- PROMPT
Whenever a line contains "agent", include it in the count; reply with the number of such lines in the data and nothing else.

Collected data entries

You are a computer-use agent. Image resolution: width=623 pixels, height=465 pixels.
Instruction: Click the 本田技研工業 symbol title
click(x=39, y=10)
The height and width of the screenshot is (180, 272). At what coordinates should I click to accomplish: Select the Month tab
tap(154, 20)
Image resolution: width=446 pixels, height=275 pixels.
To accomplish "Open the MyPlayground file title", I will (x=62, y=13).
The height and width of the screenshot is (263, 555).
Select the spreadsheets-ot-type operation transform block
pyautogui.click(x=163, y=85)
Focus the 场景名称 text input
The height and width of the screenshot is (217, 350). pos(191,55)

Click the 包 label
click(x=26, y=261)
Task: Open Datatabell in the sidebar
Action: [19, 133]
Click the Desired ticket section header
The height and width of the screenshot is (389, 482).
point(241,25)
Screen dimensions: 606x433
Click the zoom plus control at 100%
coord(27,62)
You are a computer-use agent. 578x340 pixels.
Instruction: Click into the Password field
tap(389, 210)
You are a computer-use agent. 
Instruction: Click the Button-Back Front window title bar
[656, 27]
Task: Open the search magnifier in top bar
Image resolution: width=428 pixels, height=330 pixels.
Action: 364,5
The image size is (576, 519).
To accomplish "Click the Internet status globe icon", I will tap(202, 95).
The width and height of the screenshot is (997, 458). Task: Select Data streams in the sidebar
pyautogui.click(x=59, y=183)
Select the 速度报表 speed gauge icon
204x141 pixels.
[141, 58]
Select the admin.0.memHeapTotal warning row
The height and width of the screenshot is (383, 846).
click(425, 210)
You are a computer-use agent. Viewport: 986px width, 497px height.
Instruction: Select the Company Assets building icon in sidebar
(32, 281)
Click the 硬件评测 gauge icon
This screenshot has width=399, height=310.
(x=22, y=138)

- RESPONSE FOR THIS EXERCISE
4